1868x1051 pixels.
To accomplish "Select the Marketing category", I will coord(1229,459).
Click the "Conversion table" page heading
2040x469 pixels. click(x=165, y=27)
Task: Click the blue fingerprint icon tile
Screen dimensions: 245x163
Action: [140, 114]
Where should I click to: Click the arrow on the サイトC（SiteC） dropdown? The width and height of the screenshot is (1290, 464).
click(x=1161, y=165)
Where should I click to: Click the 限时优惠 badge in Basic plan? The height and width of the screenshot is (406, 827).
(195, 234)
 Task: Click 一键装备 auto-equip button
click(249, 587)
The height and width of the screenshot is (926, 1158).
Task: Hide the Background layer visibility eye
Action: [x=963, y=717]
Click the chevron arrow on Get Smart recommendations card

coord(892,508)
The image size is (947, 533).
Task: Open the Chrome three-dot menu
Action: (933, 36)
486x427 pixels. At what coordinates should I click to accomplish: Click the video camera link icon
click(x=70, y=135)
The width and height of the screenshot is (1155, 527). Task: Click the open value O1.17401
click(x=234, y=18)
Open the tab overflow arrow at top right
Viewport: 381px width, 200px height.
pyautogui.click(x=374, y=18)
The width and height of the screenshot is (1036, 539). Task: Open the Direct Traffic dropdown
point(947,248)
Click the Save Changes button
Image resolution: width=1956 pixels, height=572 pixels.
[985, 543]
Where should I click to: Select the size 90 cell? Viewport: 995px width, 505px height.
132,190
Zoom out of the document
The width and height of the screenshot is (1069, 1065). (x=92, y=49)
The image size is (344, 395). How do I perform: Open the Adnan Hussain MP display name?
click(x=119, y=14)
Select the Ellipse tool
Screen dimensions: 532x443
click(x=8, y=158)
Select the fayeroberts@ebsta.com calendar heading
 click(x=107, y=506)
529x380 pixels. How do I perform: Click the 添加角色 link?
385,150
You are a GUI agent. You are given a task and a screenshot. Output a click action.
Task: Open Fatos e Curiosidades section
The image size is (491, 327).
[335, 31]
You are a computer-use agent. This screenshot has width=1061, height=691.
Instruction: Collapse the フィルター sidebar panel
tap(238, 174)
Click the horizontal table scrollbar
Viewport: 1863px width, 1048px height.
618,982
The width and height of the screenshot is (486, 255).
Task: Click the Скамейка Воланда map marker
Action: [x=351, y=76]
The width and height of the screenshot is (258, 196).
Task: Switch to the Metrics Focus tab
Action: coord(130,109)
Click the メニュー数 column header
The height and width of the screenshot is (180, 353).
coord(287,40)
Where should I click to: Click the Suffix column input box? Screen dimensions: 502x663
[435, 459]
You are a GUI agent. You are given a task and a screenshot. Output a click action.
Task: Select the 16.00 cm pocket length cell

──────

▶ _EXERCISE AIM_
Rewrite all the items above, replacing "Where should I click to" with "Where do I click to" and leaving everything else unchanged.

▶ _COMPLETE OUTPUT_
1868x1051 pixels.
To accomplish "Select the Marketing category", I will coord(1229,459).
Click the "Conversion table" page heading
2040x469 pixels. click(x=165, y=27)
Task: Click the blue fingerprint icon tile
Screen dimensions: 245x163
Action: [140, 114]
Where do I click to: Click the arrow on the サイトC（SiteC） dropdown? The width and height of the screenshot is (1290, 464).
click(x=1161, y=165)
Where do I click to: Click the 限时优惠 badge in Basic plan? The height and width of the screenshot is (406, 827).
(195, 234)
 Task: Click 一键装备 auto-equip button
click(249, 587)
The height and width of the screenshot is (926, 1158).
Task: Hide the Background layer visibility eye
Action: [x=963, y=717]
Click the chevron arrow on Get Smart recommendations card

coord(892,508)
The image size is (947, 533).
Task: Open the Chrome three-dot menu
Action: (933, 36)
486x427 pixels. At what coordinates should I click to accomplish: Click the video camera link icon
click(x=70, y=135)
The width and height of the screenshot is (1155, 527). Task: Click the open value O1.17401
click(x=234, y=18)
Open the tab overflow arrow at top right
Viewport: 381px width, 200px height.
pyautogui.click(x=374, y=18)
The width and height of the screenshot is (1036, 539). Task: Open the Direct Traffic dropdown
point(947,248)
Click the Save Changes button
Image resolution: width=1956 pixels, height=572 pixels.
[985, 543]
Where do I click to: Select the size 90 cell? Viewport: 995px width, 505px height.
132,190
Zoom out of the document
The width and height of the screenshot is (1069, 1065). (x=92, y=49)
The image size is (344, 395). How do I perform: Open the Adnan Hussain MP display name?
click(x=119, y=14)
Select the Ellipse tool
Screen dimensions: 532x443
click(x=8, y=158)
Select the fayeroberts@ebsta.com calendar heading
 click(x=107, y=506)
529x380 pixels. How do I perform: Click the 添加角色 link?
385,150
You are a GUI agent. You are given a task and a screenshot. Output a click action.
Task: Open Fatos e Curiosidades section
The image size is (491, 327).
[335, 31]
You are a computer-use agent. This screenshot has width=1061, height=691.
Instruction: Collapse the フィルター sidebar panel
tap(238, 174)
Click the horizontal table scrollbar
Viewport: 1863px width, 1048px height.
618,982
The width and height of the screenshot is (486, 255).
Task: Click the Скамейка Воланда map marker
Action: [x=351, y=76]
The width and height of the screenshot is (258, 196).
Task: Switch to the Metrics Focus tab
Action: coord(130,109)
Click the メニュー数 column header
The height and width of the screenshot is (180, 353).
coord(287,40)
Where do I click to: Click the Suffix column input box? Screen dimensions: 502x663
[435, 459]
You are a GUI agent. You are given a task and a screenshot. Output a click action.
Task: Select the 16.00 cm pocket length cell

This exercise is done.